To gauge the value created by the four Australians who joined the flotilla, therefore, it’s instructive to look at how their action was reported. Before setting off, three of them — former NSW Green MP Sylvia Hale, along with Vivienne Porszolt and Michael Coleman — were interviewed on Channel Ten’s 6.30 with George Negus. The program also heard from an Israeli government spokesman. What was interesting, however, was that the three activists were presented as Australians doing something interesting and noteworthy, not as though there was something wrong with them.

Conventional news framing in Australian media would regard activists in this context as "extremists", but there was an opportunity, as they were leaving, to dislodge this apparently fixed meaning from the journalistic stock of background assumptions.

In response to a letter from Hale, DFAT made the shamefaced admission that it had meekly waived Australia’s rights under the Vienna Convention to render consular assistance to any of our nationals who were taken into custody. Now, the government — not the activists — could be portrayed as aberrant, having "let the side down" by putting loyalty to Israel before the hard-won rights of Australians travelling abroad.

Sure enough, the line taken by the PM program, on ABC Radio National, was interrogative. As well as Hale herself, reporter Connie Agius interviewed Greg Barns, of the Australian Lawyers’ Alliance, introduced as a former adviser to the Howard government. He told her: "Australia should not tolerate Israel simply saying, well we will drag people into a closed military zone and have no consular access".

Then, following the safe return of activists to Australia, local newspaper the Inner West Courier featured on its front cover a colour picture of Michael Coleman in a canoe, trying to slow down the Greek coastguard as the Canadian-flagged vessel they had joined, the Tahrir, tried to make a break for open waters — together with a sympathetic account of his adventures.

The report by SBS World News Australia, on the drama that unfolded in the harbour on the island of Crete — the Tahrir’s intended jumping-off point — was impeccably balanced and well-explained.

These are scattered indications, indeed, but between them, they offer hope that Murdoch’s baleful grip on this section of our national conversation can be at least circumvented, if not loosened.
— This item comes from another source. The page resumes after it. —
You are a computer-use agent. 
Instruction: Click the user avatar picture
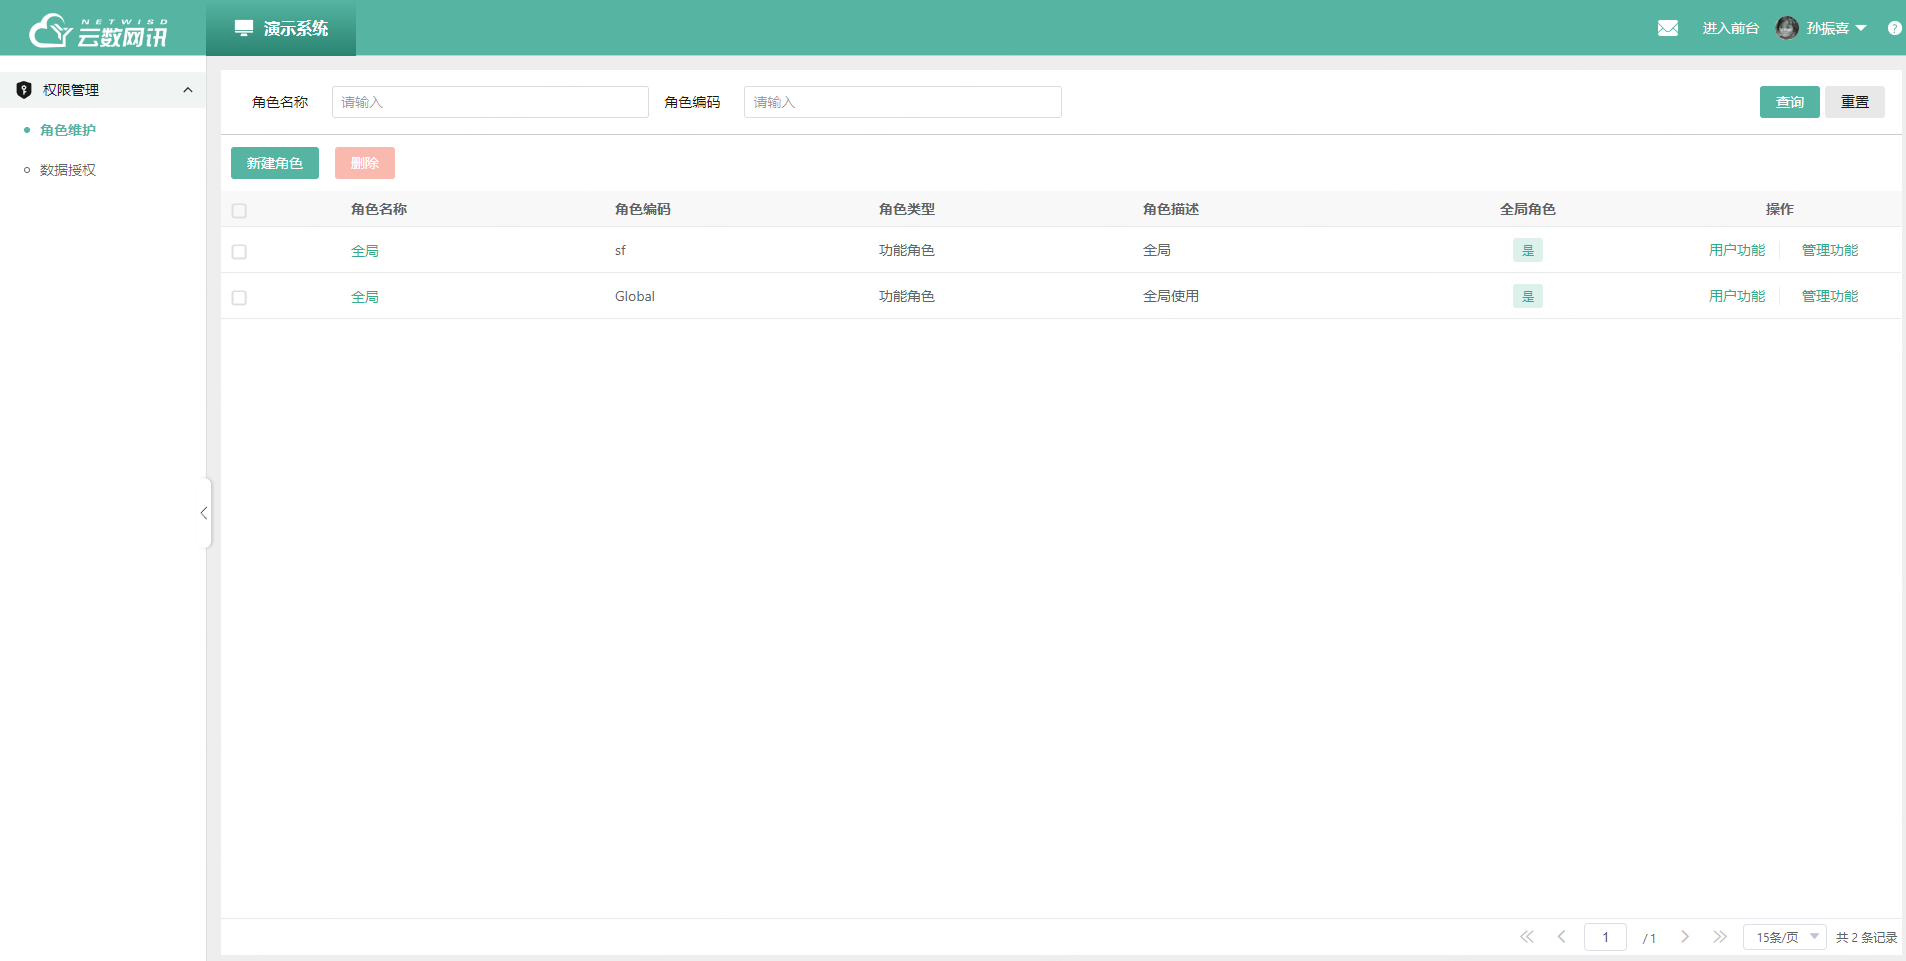pyautogui.click(x=1786, y=28)
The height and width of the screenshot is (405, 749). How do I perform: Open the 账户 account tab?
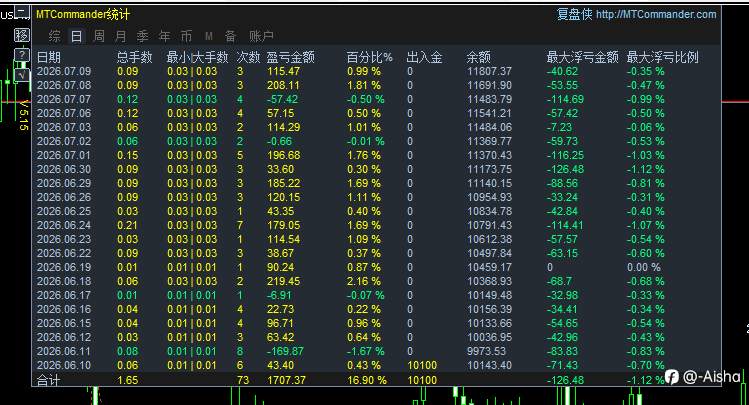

I myself gave a couple of radio interviews, as a local spokesperson for the campaign, during which I took the opportunity to turn the question around: who, after all, are the extremists in this situation? Australian diplomacy under Gillard has placed us in a small "hard core" of half a dozen countries prepared to vote with Israel, at the UN, no matter what. Canberra stands at the pro-Israeli extreme of world political opinion, in spite of polls suggesting that Australians would prefer a more even-handed approach.

Hallin made his name by tracing the process by which an important viewpoint — opposition in the US to the Vietnam war — migrated from the zone of deviancy to come to be regarded as part of the spectrum of legitimate controversy. The same process is palpably underway for the advocacy of international law and human rights in the Israel-Palestine conflict — and the Flotilla activists have given it a timely boost here in Australia.